By Robyn Shelton
The Baltimore Sun
Copyright 2006 The Baltimore Sun Company
ORLANDO, Fla. — The nation’s emergency medical system is in crisis, with crowded ERs turning away ambulances, patients waiting hours to be treated and a shortage of on-call specialists.
A three-volume report published yesterday found that the system is barely able to meet daily demands, let alone the potential onslaught of patients from a disease outbreak or terrorist attack.
The Institute of Medicine, which spent two years investigating the problems, found gaping holes in the “safety net” for the critically ill and injured.
“You may not be caught and saved when your life depends on it,” said Dr.

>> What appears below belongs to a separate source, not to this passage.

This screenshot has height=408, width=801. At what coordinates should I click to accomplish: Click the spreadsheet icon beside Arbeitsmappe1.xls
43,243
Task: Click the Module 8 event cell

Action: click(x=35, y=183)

A. Brent Eastman, a member of the institute’s emergency-medicine committee and chief medical officer for ScrippsHealth in California.
In its report, the institute documented the crisis nationally, noting that hospital emergency departments received nearly 114 million patients in 2003, for a 26 percent increase in volume during the past decade. During that period, the country lost 425 emergency departments.

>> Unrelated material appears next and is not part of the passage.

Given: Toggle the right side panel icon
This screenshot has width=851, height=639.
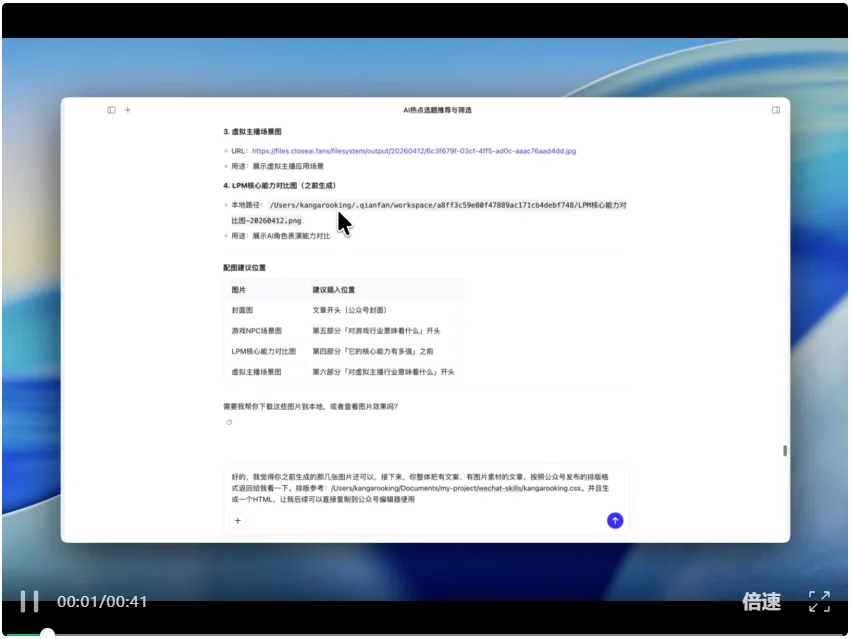Looking at the screenshot, I should click(774, 110).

In releasing the document in Washington, committee members said they spent nearly $3 million, commissioned 11 studies, visited hospitals, held hearings and interviewed many experts. The institute is part of the private, nonprofit National Academy of Sciences, which advises the federal government on medical, scientific and technical matters.
For this report, the institute focused on three areas: hospital emergency departments; the special needs of pediatric patients in emergency medicine; and EMS or emergency-medical services provided by paramedics and other first-responders.
In many communities, the institute found multiple EMS providers, with private ambulance services, public agencies, fire departments and other groups treating patients at the scene and transporting them to hospitals. The report said agencies can’t coordinate well because of incompatible communication systems and, at times, entrenched rivalries.
“As citizens, we all assume that [the emergency-medical system] is similar to what we see on television, but the reality is that could be much different than that,” said Nels D. Sanddal, a member of the institute’s committee and president of the Critical Illness and Trauma Foundation in Montana. “It can be a system that is fraught with inefficiencies and plagued with infighting between agencies.”
Sanddal and others said that national standards must be developed for EMS care and that the practices of first-responders need to be studied to determine what works best in helping patients survive.
Looking inside hospital emergency departments, the institute documented rising problems with overcrowded ERs, which often force hospitals to turn away ambulances. The diversion of patients from one hospital puts added stress on others in the community, said Dr. Arthur Kellerman, a committee member and chairman of emergency medicine for Emory University School of Medicine.
He said ERs are taxed by the nation’s 45 million uninsured, who often have nowhere else to turn. Hospitals end up losing millions annually in uncompensated care, which contributes to the shuttering of emergency departments, Kellerman said.
Robyn Shelton writes for the Orlando Sentinel.